Fanny Law, the previous chairperson of the Board of HKSTP, responded to the 'white elephant' claim and affirmed the value of HKSTP by sharing the viewpoint of Tien Chan-Lin. Tien Chan-Lin is a former University of California Berkeley chancellor who pushed forward the establishment of Hong Kong Science Park in late 1990s. He once raised that the Government should be responsible for the availability of comprehensive and continuous support to the research and development sector at different levels.
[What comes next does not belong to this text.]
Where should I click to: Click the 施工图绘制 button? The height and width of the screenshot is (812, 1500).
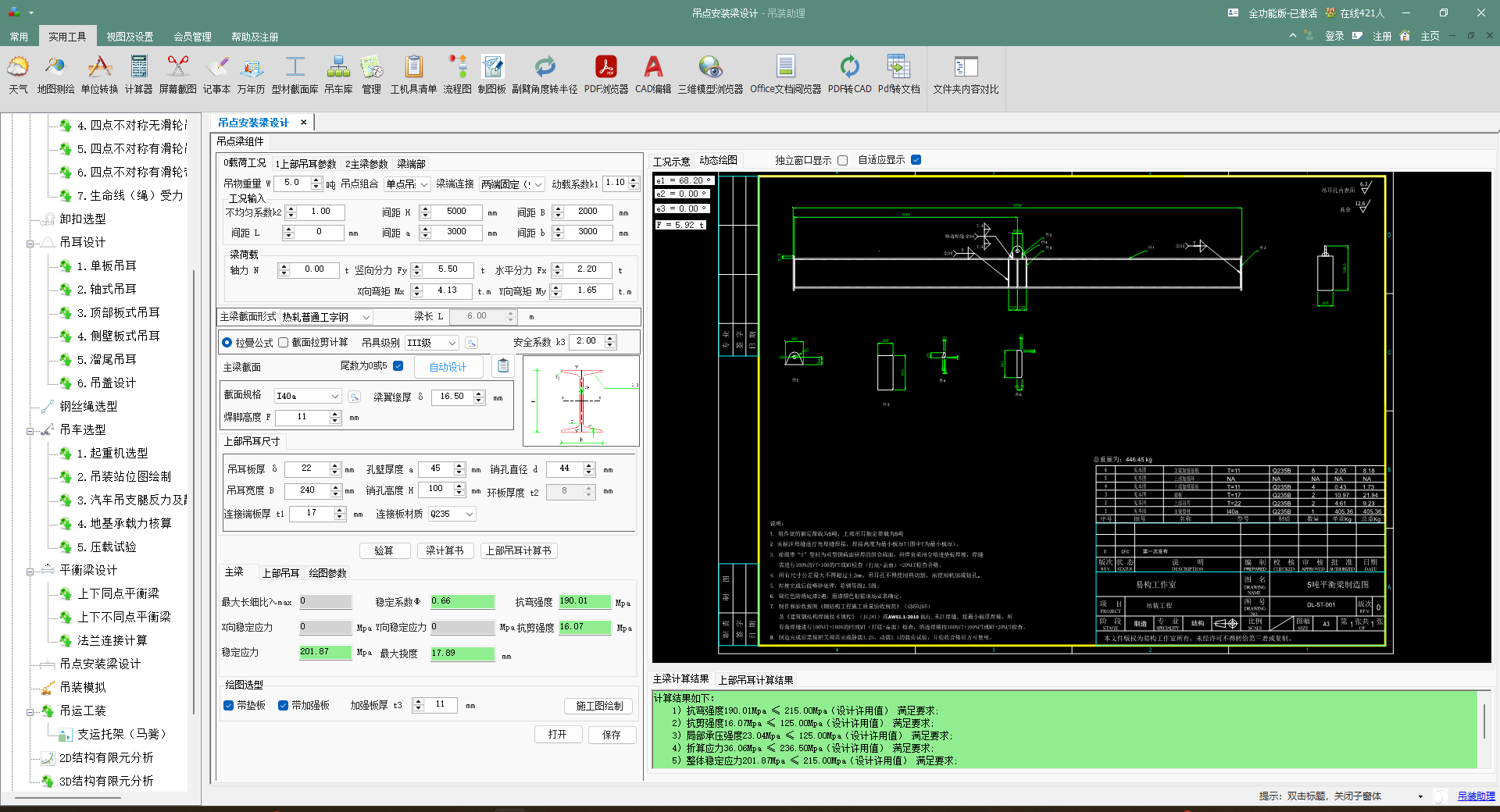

However, Law acknowledged that HKSTP had not reached its full potential in both providing supports the industry at all levels and gaining support from all relevant stakeholders in the community, industry and academia.

In October 2023, officials entered HKSTP Chairperson Sunny Chai's house and found illegal unauthorized structures that were not there when he purchased the house, including a garden built on government land.